= Bernard, son of Charles Martel =

Abbot of St. Quentin

Bernard or Bernhard de Saint Quentin (d'Herstal), Abby of von St. Quentin, Abbot of St. Quentin (c.720-787) was a son of Charles Martel by his mistress Ruodhaid.

==Life==
Bernard was a half-brother of the Frankish King Pepin the Short, and uncle to Charlemagne. He was brother to Hieronymus and Remigius of Rouen. Although they were all denied any claim in the legacy of their father, they were raised at court and accorded various honors.
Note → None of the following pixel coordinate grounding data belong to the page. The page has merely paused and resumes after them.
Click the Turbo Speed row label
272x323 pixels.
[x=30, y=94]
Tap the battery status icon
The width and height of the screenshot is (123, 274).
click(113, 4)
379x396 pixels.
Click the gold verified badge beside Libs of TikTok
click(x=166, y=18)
Medievalist Donald C. Jackman suggests that Bernhard's and Charlemagne's mothers may have been closely related.

In 760, he and his two brothers (Hieronymus and Remigius) went to Italy on behalf of their half-brother Pepin to mediate between Pope Paul I and Desiderius. They convinced Desiderius to return some of the cities he captured back to the papacy, but the Lombard king did not follow through on his promises.
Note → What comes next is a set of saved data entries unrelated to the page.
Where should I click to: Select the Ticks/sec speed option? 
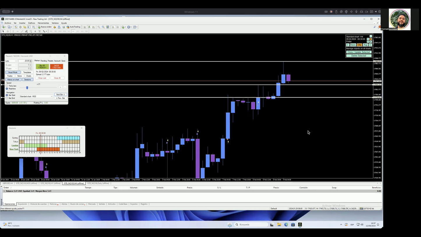click(7, 86)
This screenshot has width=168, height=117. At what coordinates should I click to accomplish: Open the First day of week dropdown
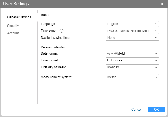click(x=132, y=67)
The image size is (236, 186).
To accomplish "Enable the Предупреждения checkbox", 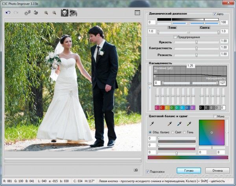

In 773 Bernhard led half of the Frankish army in his nephew Charlemagne's Lombard campaign. While Charlemagne led his contingent through the pass of Moncenisio, Bernard led his through the Great St. Bernard Pass. He then participated in the Siege of Pavia. Bernard was prominent in the reign of Charlemagne's son Louis the Pious.

==Family==
According to Paschasius Radbertus, Bernard married first a Frankish woman who bore him:
- Adalard, abbot of Corbie Abbey.

He later married Gundlindis, daughter of Adalbert, Duke of the Alemanni. They had two sons and two daughters.
- Wala (d. 835), a high-ranking court dignitary, later abbot of Corbie
- Bernhard, a monk of Corbie
- Gundrada, sent to the Abbey of Ste-Croix in Poitiers
- Theodrada, abbess of Notre-Dame de Soissons

Louis the Pious grew concerned regarding the power and influence bestowed on his cousins by his father, and shortly after being crowned Adalard was exiled to St. Philibert on Noirmoutier, (but later reinstated at court); Count Wala was forced to separate from his wife and take his brother's place at Corbie (also later reinstated); Bernhard was exiled to Lérins; and Gundrada was sent from court. Only Theodrada, the widow of Theodoric, Duke of the Riparuarii was left undisturbed.

Sabine Baring-Gould says Bernard was the grandfather of saint Ida of Herzfeld through his daughter Theodrada.